We next asked if the collection of all mutations, when considered together, could help highlight consistent mutagenic processes in ES. We extracted mutational signatures using an established method that allows for the discovery of new signatures. Despite their young age and quiet genomes, ES patients’ tumors contained at least seven distinct signatures, all of which matched patterns found in adult cancer (COSMIC # 1, 2, 5, 8, 13, 18 and 31; Fig. 1B, fig. S2A) (11, 12). Two of these (#1 and 5) were nearly universal, and associated with patient age. Signature 1 generated a steady rate of 7 mutations per Gb per year, which is similar to that of adult ovary and breast cancer (fig. S2B) (13).

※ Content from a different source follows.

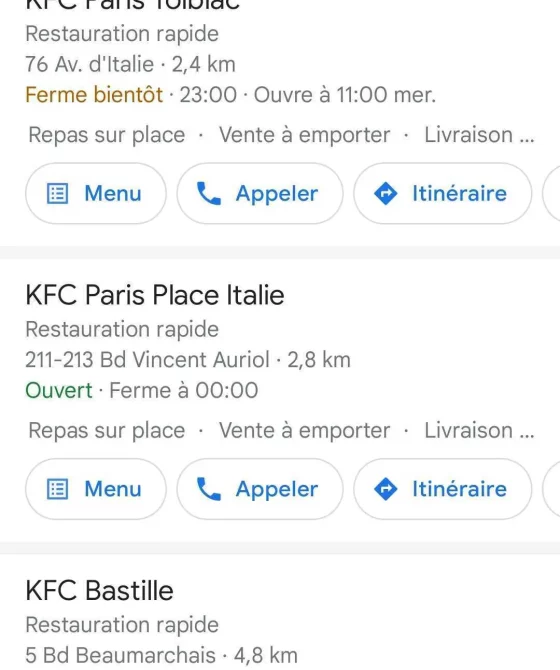Reveal the partially hidden button after Tolbiac Itinéraire
The image size is (560, 670).
click(x=551, y=194)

An overview of the somatic architecture and mutational signatures of each tumor in our discovery cohort is shown in Fig 1A-C (left panels, Toronto Cohort).

Chromoplexy rearrangement loops are common in aggressive Ewing sarcoma

Having observed few small mutations, we then focused our attention on structural rearrangements. We applied a bespoke analysis tool to detect clustered rearrangements from whole-genome data, defined as having an inter-rearrangement distance of <10 kbp (see Methods). Using a computational data structure that modeled adjacent breakpoints as vertices and inter-connected rearrangements as edges in a graph, we uncovered several distinct configurations of rearrangement clusters (Fig. 1D). As expected, one configuration of rearrangement clusters was a result of reciprocal rearrangements, where there is an equal exchange of genetic material and overlapping breakpoints. These were isolated rearrangements that occurred without additional breakpoints nearby. A second configuration, seen in 15/24 tumor genomes, was a distinctive pattern of focal clustered events with nearly overlapping junctions, organized as closed loops (distance < 30 bp; Fig. 1D, red distribution). That is, if one follows these complex rearrangements across their multiple constituent chromosomes, one is ultimately brought back to the point of departure. Importantly, the loops were nearly always centered on EWSR1-ETS (Fig. 1E). These abutting rearrangements that occur in a loop resemble a pattern of chromoplexy, akin to the loops of the prostate cancer fusion gene, TMPRSS2–ERG. Of note, the EWSR1-ERG fusion was always generated by a complex mechanism, whereas EWSR1-FLI1 arose with or without this mechanism (fig. S3A). This is likely due to the opposite gene orientation of EWSR1 relative to ERG on their respective chromosome arms. A simple two-chromosome break rearrangement cannot place the genes in the correct transcriptional orientation, necessitating more complex chromosomal rearrangements for fusion formation. Besides this, ERG and FLI1-driven chromoplexy were highly similar (fig. S3B).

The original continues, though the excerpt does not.